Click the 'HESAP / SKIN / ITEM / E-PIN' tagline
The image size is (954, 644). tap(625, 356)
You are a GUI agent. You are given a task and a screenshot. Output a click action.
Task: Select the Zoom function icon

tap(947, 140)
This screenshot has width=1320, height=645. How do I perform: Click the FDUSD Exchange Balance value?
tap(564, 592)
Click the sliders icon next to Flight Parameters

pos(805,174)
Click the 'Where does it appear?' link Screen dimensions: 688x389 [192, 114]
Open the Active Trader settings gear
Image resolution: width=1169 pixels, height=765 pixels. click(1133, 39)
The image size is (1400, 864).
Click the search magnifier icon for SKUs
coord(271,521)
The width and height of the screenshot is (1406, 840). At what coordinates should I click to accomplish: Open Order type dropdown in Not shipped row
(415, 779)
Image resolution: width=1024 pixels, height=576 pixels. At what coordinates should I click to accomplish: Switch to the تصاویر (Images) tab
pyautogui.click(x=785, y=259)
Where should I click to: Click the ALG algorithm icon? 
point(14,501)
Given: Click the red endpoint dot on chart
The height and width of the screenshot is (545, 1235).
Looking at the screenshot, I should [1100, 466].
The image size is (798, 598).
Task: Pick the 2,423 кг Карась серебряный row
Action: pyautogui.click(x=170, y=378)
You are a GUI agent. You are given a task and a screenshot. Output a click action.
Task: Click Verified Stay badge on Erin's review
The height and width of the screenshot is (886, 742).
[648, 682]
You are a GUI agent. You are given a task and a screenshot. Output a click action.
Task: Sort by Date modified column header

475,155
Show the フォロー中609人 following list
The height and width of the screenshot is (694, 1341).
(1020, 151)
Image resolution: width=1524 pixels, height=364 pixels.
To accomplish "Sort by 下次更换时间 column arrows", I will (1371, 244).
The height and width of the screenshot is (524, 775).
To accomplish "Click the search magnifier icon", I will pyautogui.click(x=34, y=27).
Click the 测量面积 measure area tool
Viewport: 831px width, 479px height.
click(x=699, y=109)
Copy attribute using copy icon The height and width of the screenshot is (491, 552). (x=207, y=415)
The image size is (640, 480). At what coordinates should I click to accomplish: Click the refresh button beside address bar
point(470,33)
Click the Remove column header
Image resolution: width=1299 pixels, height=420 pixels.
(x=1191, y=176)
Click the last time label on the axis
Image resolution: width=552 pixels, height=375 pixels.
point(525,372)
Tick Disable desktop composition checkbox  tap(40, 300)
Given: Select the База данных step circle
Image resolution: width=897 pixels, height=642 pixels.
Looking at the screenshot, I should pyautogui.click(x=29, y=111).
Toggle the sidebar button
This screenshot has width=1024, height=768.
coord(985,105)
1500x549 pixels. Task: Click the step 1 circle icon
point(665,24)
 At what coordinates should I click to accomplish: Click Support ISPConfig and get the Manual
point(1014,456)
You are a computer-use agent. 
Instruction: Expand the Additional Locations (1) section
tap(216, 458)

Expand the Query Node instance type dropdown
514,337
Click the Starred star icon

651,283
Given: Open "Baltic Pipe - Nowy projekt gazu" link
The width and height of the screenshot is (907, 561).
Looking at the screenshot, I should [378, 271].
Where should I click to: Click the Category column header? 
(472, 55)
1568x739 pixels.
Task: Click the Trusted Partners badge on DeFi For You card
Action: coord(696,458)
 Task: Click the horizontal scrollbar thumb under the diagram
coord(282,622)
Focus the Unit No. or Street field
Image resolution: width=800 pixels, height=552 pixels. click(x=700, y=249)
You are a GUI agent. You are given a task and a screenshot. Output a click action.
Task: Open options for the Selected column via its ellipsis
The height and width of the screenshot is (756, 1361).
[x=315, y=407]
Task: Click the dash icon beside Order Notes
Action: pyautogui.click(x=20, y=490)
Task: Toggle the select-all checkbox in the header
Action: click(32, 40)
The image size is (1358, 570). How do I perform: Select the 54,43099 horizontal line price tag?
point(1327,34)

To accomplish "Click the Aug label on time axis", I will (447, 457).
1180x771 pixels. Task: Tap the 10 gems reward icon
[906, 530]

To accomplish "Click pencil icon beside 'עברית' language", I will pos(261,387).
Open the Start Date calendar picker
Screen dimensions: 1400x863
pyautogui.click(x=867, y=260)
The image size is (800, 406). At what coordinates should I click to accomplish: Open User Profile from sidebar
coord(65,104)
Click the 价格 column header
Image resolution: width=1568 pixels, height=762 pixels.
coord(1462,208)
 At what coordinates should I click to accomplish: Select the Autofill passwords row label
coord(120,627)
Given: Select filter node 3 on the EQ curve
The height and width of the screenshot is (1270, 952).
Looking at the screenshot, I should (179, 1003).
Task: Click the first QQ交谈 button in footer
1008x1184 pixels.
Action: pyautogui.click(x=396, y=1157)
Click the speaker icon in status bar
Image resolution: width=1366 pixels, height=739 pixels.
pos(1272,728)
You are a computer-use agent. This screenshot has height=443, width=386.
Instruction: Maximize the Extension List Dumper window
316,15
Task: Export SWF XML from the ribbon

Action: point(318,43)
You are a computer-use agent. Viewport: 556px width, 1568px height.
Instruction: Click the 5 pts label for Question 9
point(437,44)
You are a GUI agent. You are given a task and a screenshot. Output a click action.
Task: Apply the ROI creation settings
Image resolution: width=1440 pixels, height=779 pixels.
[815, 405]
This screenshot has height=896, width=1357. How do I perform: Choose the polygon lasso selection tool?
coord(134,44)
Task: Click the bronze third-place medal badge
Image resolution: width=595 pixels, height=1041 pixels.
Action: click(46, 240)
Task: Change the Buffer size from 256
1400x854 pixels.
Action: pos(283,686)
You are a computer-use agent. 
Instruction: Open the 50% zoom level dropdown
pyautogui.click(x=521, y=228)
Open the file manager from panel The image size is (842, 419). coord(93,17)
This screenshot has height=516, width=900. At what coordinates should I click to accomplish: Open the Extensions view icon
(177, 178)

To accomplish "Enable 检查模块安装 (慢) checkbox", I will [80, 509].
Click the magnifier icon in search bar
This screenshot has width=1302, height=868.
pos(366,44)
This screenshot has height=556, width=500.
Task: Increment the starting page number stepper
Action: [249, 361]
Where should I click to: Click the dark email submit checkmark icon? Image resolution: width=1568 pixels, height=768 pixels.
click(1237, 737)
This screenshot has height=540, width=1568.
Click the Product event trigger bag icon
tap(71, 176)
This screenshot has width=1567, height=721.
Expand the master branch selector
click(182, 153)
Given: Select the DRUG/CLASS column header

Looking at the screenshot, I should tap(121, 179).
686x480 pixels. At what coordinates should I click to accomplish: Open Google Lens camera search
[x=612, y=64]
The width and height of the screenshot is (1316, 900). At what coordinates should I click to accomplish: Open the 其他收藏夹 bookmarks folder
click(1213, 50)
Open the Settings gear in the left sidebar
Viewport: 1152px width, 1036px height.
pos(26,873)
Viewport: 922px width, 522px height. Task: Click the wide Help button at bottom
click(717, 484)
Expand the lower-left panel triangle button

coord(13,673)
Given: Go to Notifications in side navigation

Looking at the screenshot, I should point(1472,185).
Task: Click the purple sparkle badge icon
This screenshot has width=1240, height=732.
= = = =
### WHAT THE TASK ASKS
Reproduce the data exactly. Keep every line intact.

### EXERCISE RESPONSE
Click the 'HESAP / SKIN / ITEM / E-PIN' tagline
The image size is (954, 644). tap(625, 356)
You are a GUI agent. You are given a task and a screenshot. Output a click action.
Task: Select the Zoom function icon

tap(947, 140)
This screenshot has width=1320, height=645. How do I perform: Click the FDUSD Exchange Balance value?
tap(564, 592)
Click the sliders icon next to Flight Parameters

pos(805,174)
Click the 'Where does it appear?' link Screen dimensions: 688x389 [192, 114]
Open the Active Trader settings gear
Image resolution: width=1169 pixels, height=765 pixels. click(1133, 39)
The image size is (1400, 864).
Click the search magnifier icon for SKUs
coord(271,521)
The width and height of the screenshot is (1406, 840). At what coordinates should I click to accomplish: Open Order type dropdown in Not shipped row
(415, 779)
Image resolution: width=1024 pixels, height=576 pixels. At what coordinates should I click to accomplish: Switch to the تصاویر (Images) tab
pyautogui.click(x=785, y=259)
Where should I click to: Click the ALG algorithm icon? 
point(14,501)
Given: Click the red endpoint dot on chart
The height and width of the screenshot is (545, 1235).
Looking at the screenshot, I should [1100, 466].
The image size is (798, 598).
Task: Pick the 2,423 кг Карась серебряный row
Action: pyautogui.click(x=170, y=378)
You are a GUI agent. You are given a task and a screenshot. Output a click action.
Task: Click Verified Stay badge on Erin's review
The height and width of the screenshot is (886, 742).
[648, 682]
You are a GUI agent. You are given a task and a screenshot. Output a click action.
Task: Sort by Date modified column header

475,155
Show the フォロー中609人 following list
The height and width of the screenshot is (694, 1341).
(1020, 151)
Image resolution: width=1524 pixels, height=364 pixels.
To accomplish "Sort by 下次更换时间 column arrows", I will (1371, 244).
The height and width of the screenshot is (524, 775).
To accomplish "Click the search magnifier icon", I will pyautogui.click(x=34, y=27).
Click the 测量面积 measure area tool
Viewport: 831px width, 479px height.
click(x=699, y=109)
Copy attribute using copy icon The height and width of the screenshot is (491, 552). (x=207, y=415)
The image size is (640, 480). At what coordinates should I click to accomplish: Click the refresh button beside address bar
point(470,33)
Click the Remove column header
Image resolution: width=1299 pixels, height=420 pixels.
(x=1191, y=176)
Click the last time label on the axis
Image resolution: width=552 pixels, height=375 pixels.
point(525,372)
Tick Disable desktop composition checkbox  tap(40, 300)
Given: Select the База данных step circle
Image resolution: width=897 pixels, height=642 pixels.
Looking at the screenshot, I should pyautogui.click(x=29, y=111).
Toggle the sidebar button
This screenshot has width=1024, height=768.
coord(985,105)
1500x549 pixels. Task: Click the step 1 circle icon
point(665,24)
 At what coordinates should I click to accomplish: Click Support ISPConfig and get the Manual
point(1014,456)
You are a computer-use agent. 
Instruction: Expand the Additional Locations (1) section
tap(216, 458)

Expand the Query Node instance type dropdown
514,337
Click the Starred star icon

651,283
Given: Open "Baltic Pipe - Nowy projekt gazu" link
The width and height of the screenshot is (907, 561).
Looking at the screenshot, I should [378, 271].
Where should I click to: Click the Category column header? 
(472, 55)
1568x739 pixels.
Task: Click the Trusted Partners badge on DeFi For You card
Action: coord(696,458)
 Task: Click the horizontal scrollbar thumb under the diagram
coord(282,622)
Focus the Unit No. or Street field
Image resolution: width=800 pixels, height=552 pixels. click(x=700, y=249)
You are a GUI agent. You are given a task and a screenshot. Output a click action.
Task: Open options for the Selected column via its ellipsis
The height and width of the screenshot is (756, 1361).
[x=315, y=407]
Task: Click the dash icon beside Order Notes
Action: pyautogui.click(x=20, y=490)
Task: Toggle the select-all checkbox in the header
Action: click(32, 40)
The image size is (1358, 570). How do I perform: Select the 54,43099 horizontal line price tag?
point(1327,34)

To accomplish "Click the Aug label on time axis", I will (447, 457).
1180x771 pixels. Task: Tap the 10 gems reward icon
[906, 530]

To accomplish "Click pencil icon beside 'עברית' language", I will pos(261,387).
Open the Start Date calendar picker
Screen dimensions: 1400x863
pyautogui.click(x=867, y=260)
The image size is (800, 406). At what coordinates should I click to accomplish: Open User Profile from sidebar
coord(65,104)
Click the 价格 column header
Image resolution: width=1568 pixels, height=762 pixels.
coord(1462,208)
 At what coordinates should I click to accomplish: Select the Autofill passwords row label
coord(120,627)
Given: Select filter node 3 on the EQ curve
The height and width of the screenshot is (1270, 952).
Looking at the screenshot, I should (179, 1003).
Task: Click the first QQ交谈 button in footer
1008x1184 pixels.
Action: pyautogui.click(x=396, y=1157)
Click the speaker icon in status bar
Image resolution: width=1366 pixels, height=739 pixels.
pos(1272,728)
You are a computer-use agent. This screenshot has height=443, width=386.
Instruction: Maximize the Extension List Dumper window
316,15
Task: Export SWF XML from the ribbon

Action: point(318,43)
You are a computer-use agent. Viewport: 556px width, 1568px height.
Instruction: Click the 5 pts label for Question 9
point(437,44)
You are a GUI agent. You are given a task and a screenshot. Output a click action.
Task: Apply the ROI creation settings
Image resolution: width=1440 pixels, height=779 pixels.
[815, 405]
This screenshot has height=896, width=1357. How do I perform: Choose the polygon lasso selection tool?
coord(134,44)
Task: Click the bronze third-place medal badge
Image resolution: width=595 pixels, height=1041 pixels.
Action: click(46, 240)
Task: Change the Buffer size from 256
1400x854 pixels.
Action: pos(283,686)
You are a computer-use agent. 
Instruction: Open the 50% zoom level dropdown
pyautogui.click(x=521, y=228)
Open the file manager from panel The image size is (842, 419). coord(93,17)
This screenshot has height=516, width=900. At what coordinates should I click to accomplish: Open the Extensions view icon
(177, 178)

To accomplish "Enable 检查模块安装 (慢) checkbox", I will [80, 509].
Click the magnifier icon in search bar
This screenshot has width=1302, height=868.
pos(366,44)
This screenshot has height=556, width=500.
Task: Increment the starting page number stepper
Action: [249, 361]
Where should I click to: Click the dark email submit checkmark icon? Image resolution: width=1568 pixels, height=768 pixels.
click(1237, 737)
This screenshot has height=540, width=1568.
Click the Product event trigger bag icon
tap(71, 176)
This screenshot has width=1567, height=721.
Expand the master branch selector
click(182, 153)
Given: Select the DRUG/CLASS column header

Looking at the screenshot, I should tap(121, 179).
686x480 pixels. At what coordinates should I click to accomplish: Open Google Lens camera search
[x=612, y=64]
The width and height of the screenshot is (1316, 900). At what coordinates should I click to accomplish: Open the 其他收藏夹 bookmarks folder
click(1213, 50)
Open the Settings gear in the left sidebar
Viewport: 1152px width, 1036px height.
pos(26,873)
Viewport: 922px width, 522px height. Task: Click the wide Help button at bottom
click(717, 484)
Expand the lower-left panel triangle button

coord(13,673)
Given: Go to Notifications in side navigation

Looking at the screenshot, I should point(1472,185).
Task: Click the purple sparkle badge icon
This screenshot has width=1240, height=732.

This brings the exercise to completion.